# Driveway pricing too low



## the05goat (Sep 28, 2012)

So bid a driveway today 1.5 cars wide 50ft long to garage easy pushes right of garage I quoted 45 per push every 3" she jumped on it like I was the only guy in town, am I underbidding driveways? At most it's a 10 minute job ?


----------



## BC Handyman (Dec 15, 2010)

Seems good to me, so you getting $90 for 6" of snow? or you mean you plowing every 3" and charging her $45 per visit?


----------



## the05goat (Sep 28, 2012)

Yeah plow every 3 so 6" would be 90 and I'd plow it twice


----------



## Dogplow Dodge (Jan 23, 2012)

the05goat;1654030 said:


> So bid a driveway today 1.5 cars wide 50ft long to garage easy pushes right of garage I quoted 45 per push every 3" she jumped on it like I was the only guy in town, am I underbidding driveways?
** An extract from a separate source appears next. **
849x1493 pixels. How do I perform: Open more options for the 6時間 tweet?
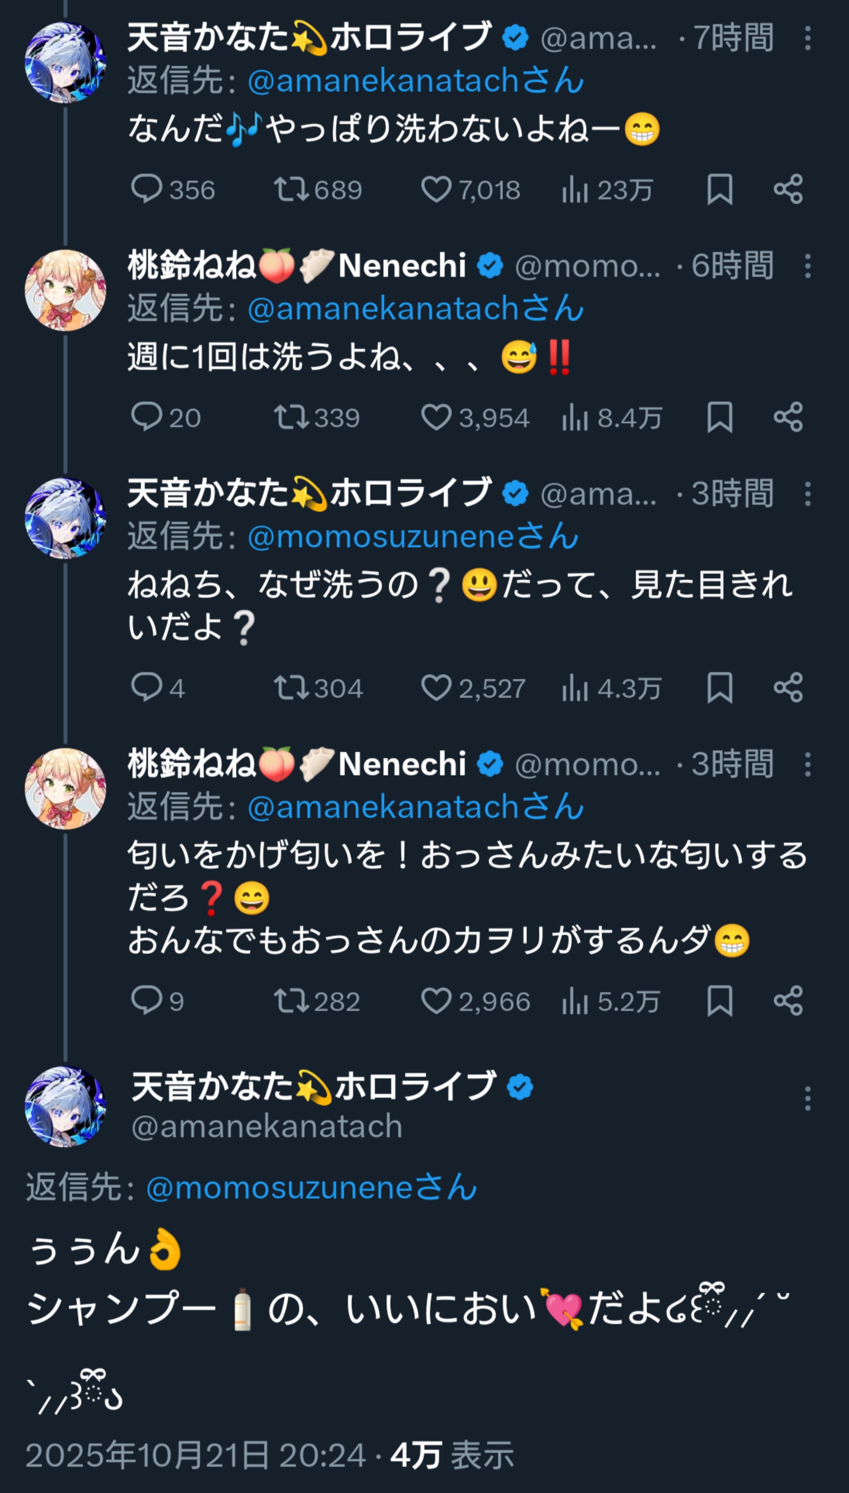pos(808,266)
At most it's a 10 minute job ?


Sounds like a good price (for her), if you ask me. What you need to do now is to offer her a deal...

Tell her this..

_"mam,

*I would like to get a few of your neighbors on your block and in the area, so that the significant discount I gave you can benefit both of us. As matter of fact, for every other customer in the neighborhood that you recommend, and I actually get signed up, I'll take $10 off of your plowing job. So in essence, if you find me 5 of your friends / neighbors in the area, and I get them all, you won't pay anything for your snow removal.
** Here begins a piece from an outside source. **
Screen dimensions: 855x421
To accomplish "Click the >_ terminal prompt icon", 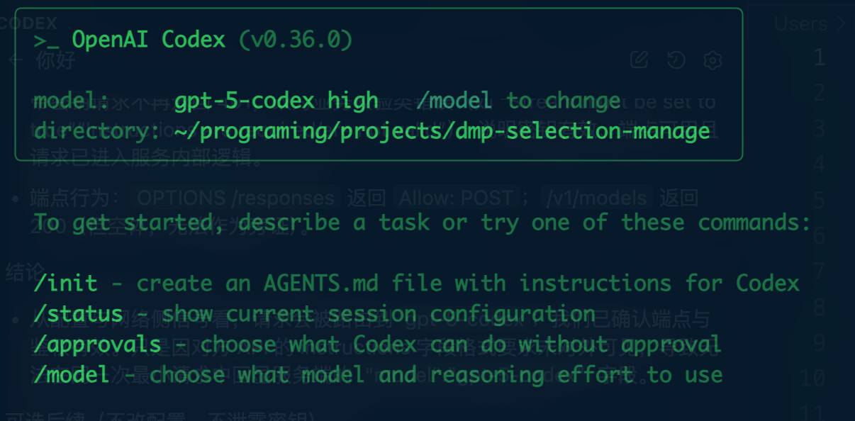I will click(46, 40).

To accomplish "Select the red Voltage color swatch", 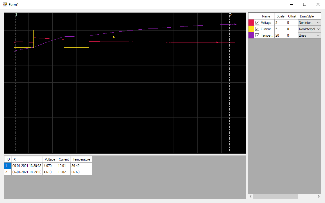I will [x=251, y=23].
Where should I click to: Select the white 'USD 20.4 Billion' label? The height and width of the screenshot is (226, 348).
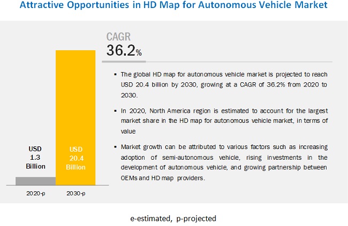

Although, if I'm not charging you for your snow removal, I wouldn't mind if you baked me a couple of fresh chocolate chip cookies on the days I show up...."
*_


----------



## 04ram1500 (Nov 10, 2010)

the05goat;1654030 said:


> So bid a driveway today 1.5 cars wide 50ft long to garage easy pushes right of garage I quoted 45 per push every 3" she jumped on it like I was the only guy in town, am I underbidding driveways? At most it's a 10 minute job ?
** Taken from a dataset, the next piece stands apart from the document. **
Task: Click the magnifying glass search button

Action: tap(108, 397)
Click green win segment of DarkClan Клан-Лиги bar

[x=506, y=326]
You're lucky in my area a driveway that size might get you $25 per push. There are too many "beer money" plowers around here.


----------



## truckitup (Aug 21, 2011)

04ram1500;1654063 said:


> You're lucky in my area a driveway that size might get you $25 per push. There are too many "beer money" plowers around here.


LOL Here Too....


----------



## grandview (Oct 9, 2005)

Same here,good luck getting a driveway for that here.


----------



## Antlerart06 (Feb 28, 2011)

04ram1500;1654063 said:


> You're lucky in my area a driveway that size might get you $25 per push. There are too many "beer money" plowers around here.


same here prsportprsport


----------



## Brian Young (Aug 13, 2005)

Like many have said, not around here. There is a guy around here who has "prices starting at 8.00" on his truck. His mowing signs say starting at 14.95......have at it! Funny though I rarely see him around working,lol


----------



## Buswell Forest (Jan 11, 2013)

I am doing that for $35 up to 12". But, I plow once up to 12, then twice after. 
Otherwise, I might as well sell the truck. Never get more than that here.
Every 3 inches seems like a lot for a driveway. 
You scored.


----------



## Chineau (Aug 24, 2010)

*only after a foot of snow*

I just got a text message from a guy asking about clearing his lot when there is around 12 inches of snow, how much would i charge. I will have to go have a look at this. I known it is frustrating listening to so and so will do it for X, you always have to keep in mind the bottom of the food chain needs snow service too.


----------



## grandview (Oct 9, 2005)

What's this guying doing under 12"?


----------



## Chineau (Aug 24, 2010)

Walking in the snow, in a winter wonderland....


----------



## BC Handyman (Dec 15, 2010)

grandview;1654875 said:


> What's this guying doing under 12"?


This I guess


----------



## Roper7 (Sep 26, 2013)

the05goat;1654030 said:


> So bid a driveway today 1.5 cars wide 50ft long to garage easy pushes right of garage I quoted 45 per push every 3" she jumped on it like I was the only guy in town, am I underbidding driveways? At most it's a 10 minute job ?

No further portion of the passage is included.